◆ **Teks Kutipan**:
Makam Tua yang Berbicara

Hanya selemparan batu dari Istana Kepresidenan Kebun Raya Bogor, ada sebidang lahan yang nuansanya sendu. Pohon bambu besar tumbuh tinggi di dekatnya. Ketika ditiup angin, dedaunannya bergoyang dan menciptakan suasana magis. Dua tahun lalu berkunjung ke sana, sebidang lahan itu masih ditutupi pagar tembok, tapi kini pagar itu sudah dirobohkan. Kita bisa melenggang masuk dan berjalan-jalan santai di atas rerumputannya.

Sudah bisa menebak tempat apakah itu kira-kira?

Jika kamu pernah berkunjung ke Kebun Raya Bogor, tentu kamu bisa segera menebak kalau sebidang lahan itu adalah sebuah pemakaman kuno Belanda. Ketika Kebun Raya Bogor berdiri secara resmi pada tahun 1817, pemakaman tersebut sudah ada lebih dulu. Makam paling tua di sini adalah makam milik Cornelis Potmans, seorang administrator toko obat yang tutup usia pada tanggal 2 Mei 1784.

Sejak kali pertama singgah ke Kebun Raya Bogor di tahun 2015, entah sudah berapa puluh kali saya menyambangi makam ini. Meski terkesan magis, tapi saya suka dengan suasananya. Memandangi tugu-tugu makam berwarna putih itu rasanya seperti mendengarkan cerita-cerita yang dituturkan dalam diam.

◆ **Cuplikan Data**:
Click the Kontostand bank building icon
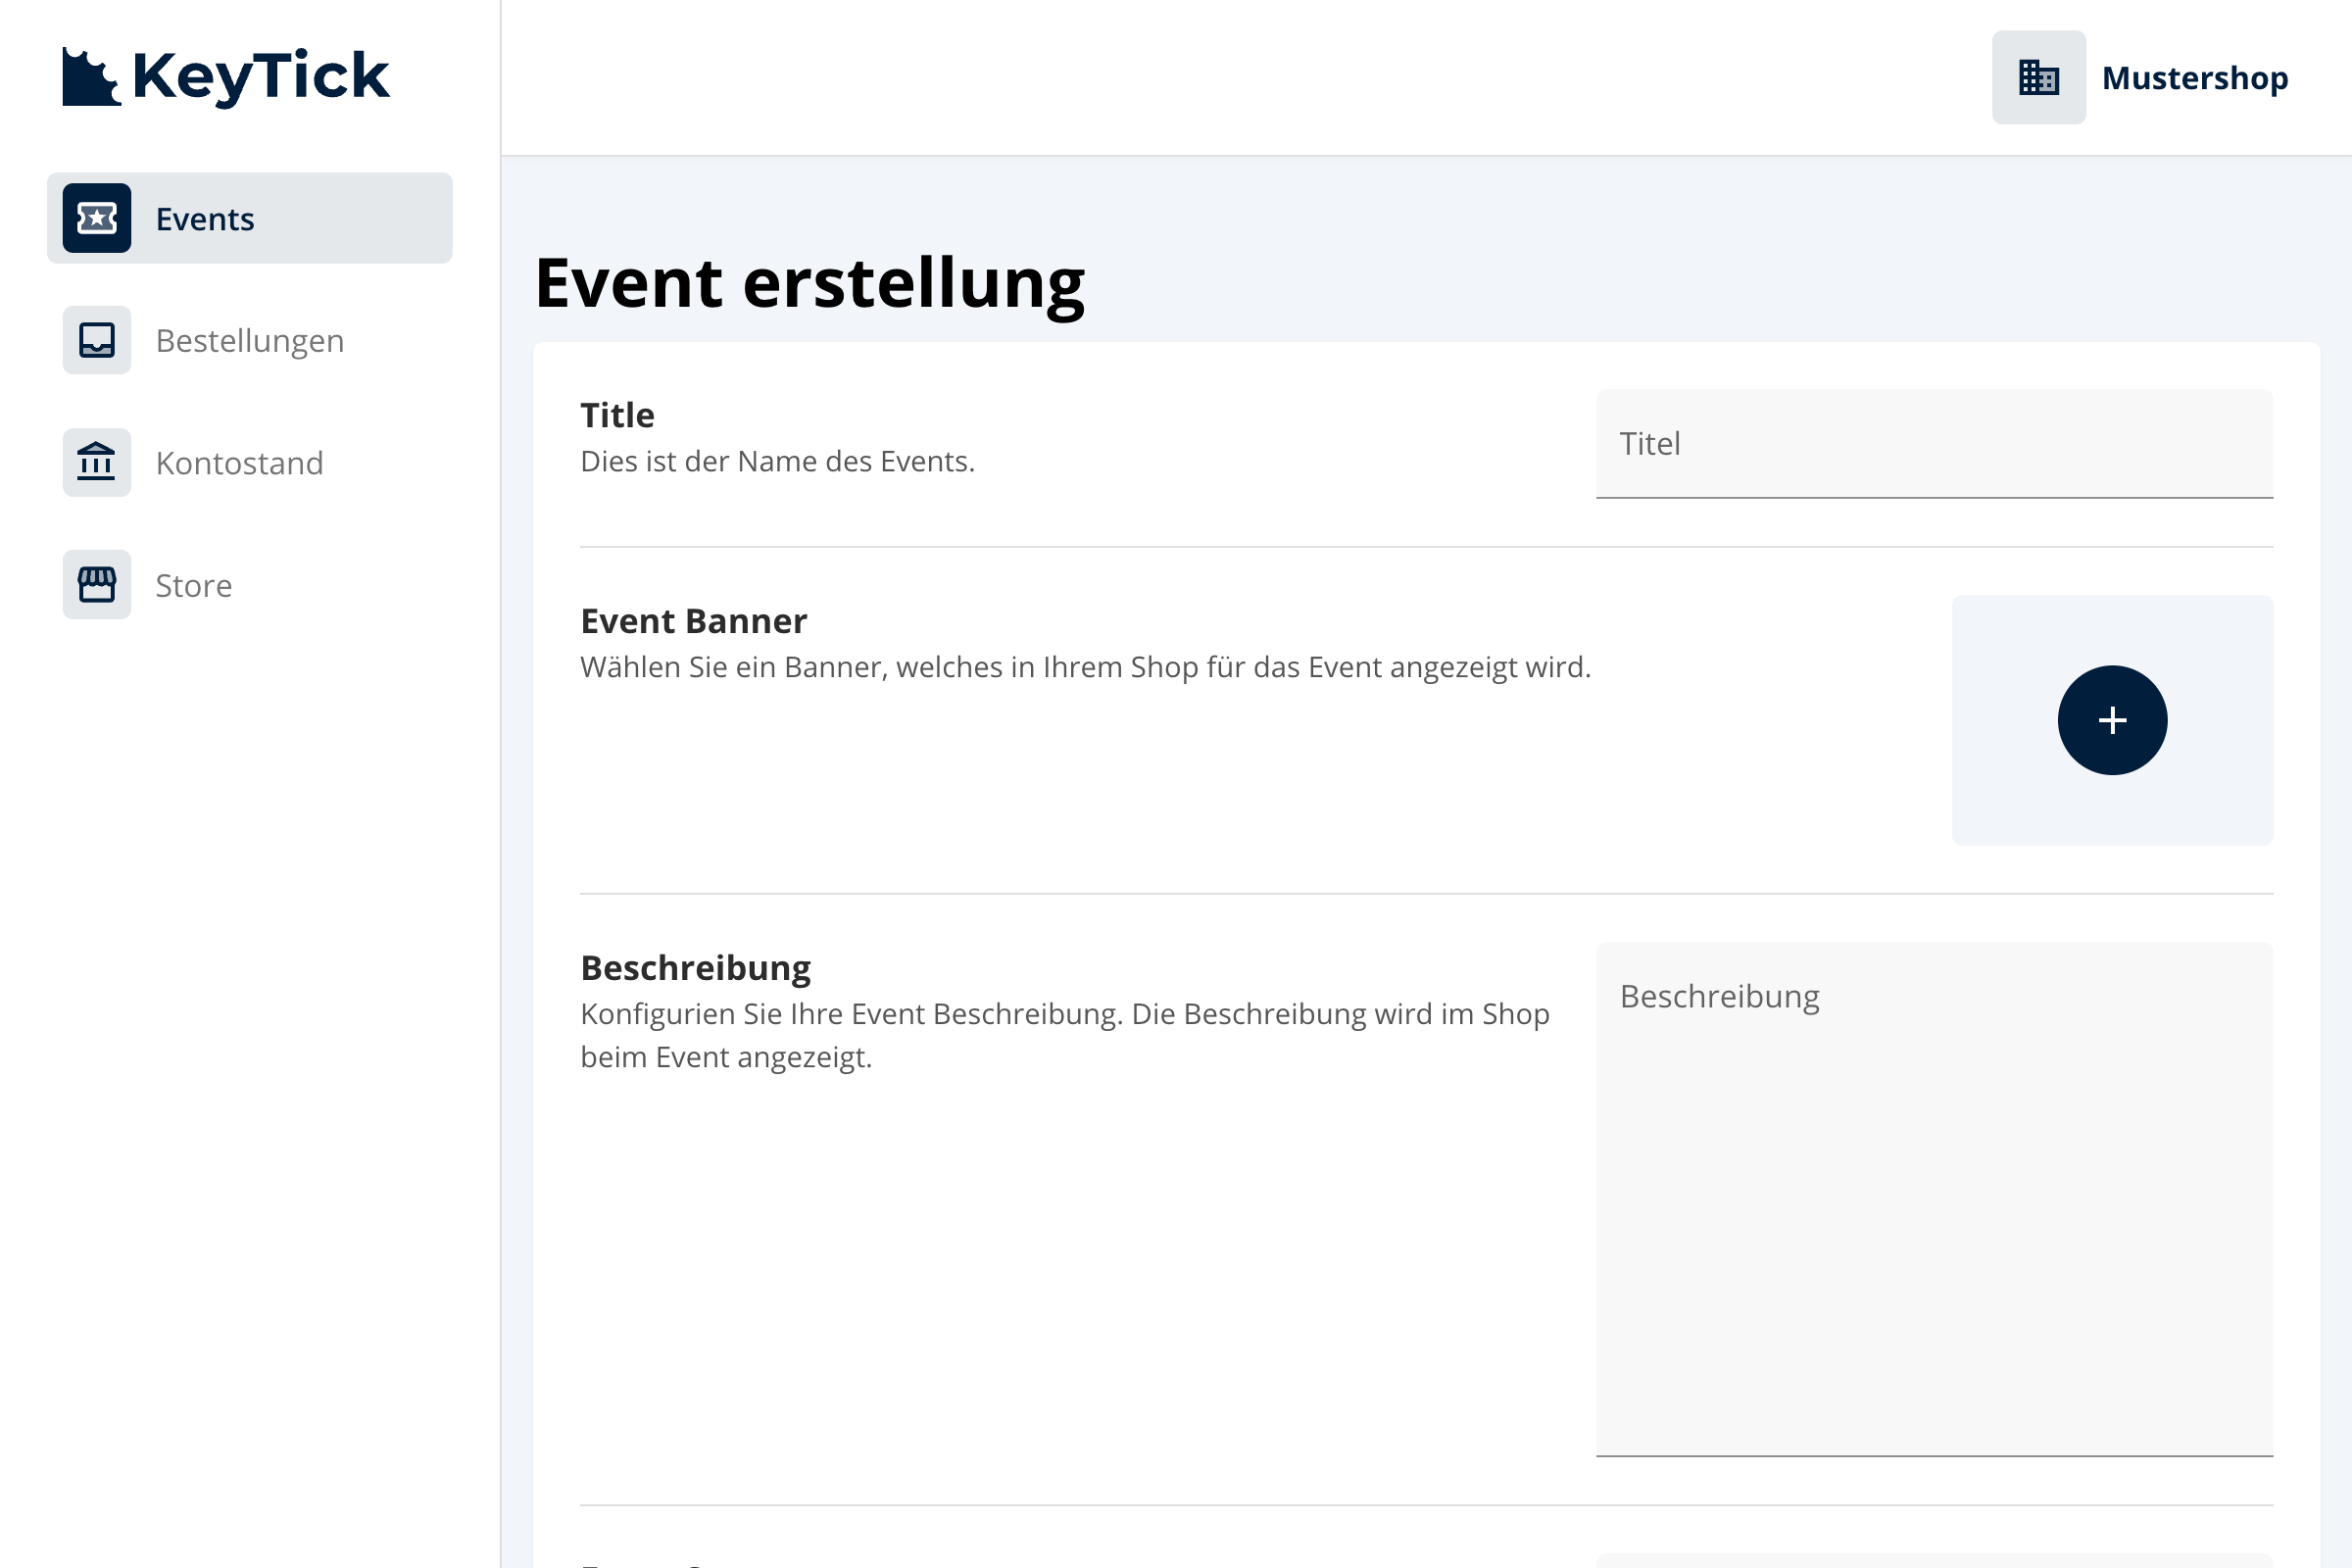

◆ **Daftar Tugas**:
1: Salinlah teks tentang makam kuno Belanda secara utuh, mulai dari "Hanya selemparan batu" hingga "di atas rerumputannya.".
2: Sebutkan semua angka tahun yang tercantum dalam teks tentang makam kuno Belanda.
Baris-baris data tersebut tidak diperlukan untuk mengerjakan tugas.

◆ **Jawaban per Tugas**:
1:
Hanya selemparan batu dari Istana Kepresidenan Kebun Raya Bogor, ada sebidang lahan yang nuansanya sendu. Pohon bambu besar tumbuh tinggi di dekatnya. Ketika ditiup angin, dedaunannya bergoyang dan menciptakan suasana magis. Dua tahun lalu berkunjung ke sana, sebidang lahan itu masih ditutupi pagar tembok, tapi kini pagar itu sudah dirobohkan. Kita bisa melenggang masuk dan berjalan-jalan santai di atas rerumputannya.

2: 1817, 1784, 2015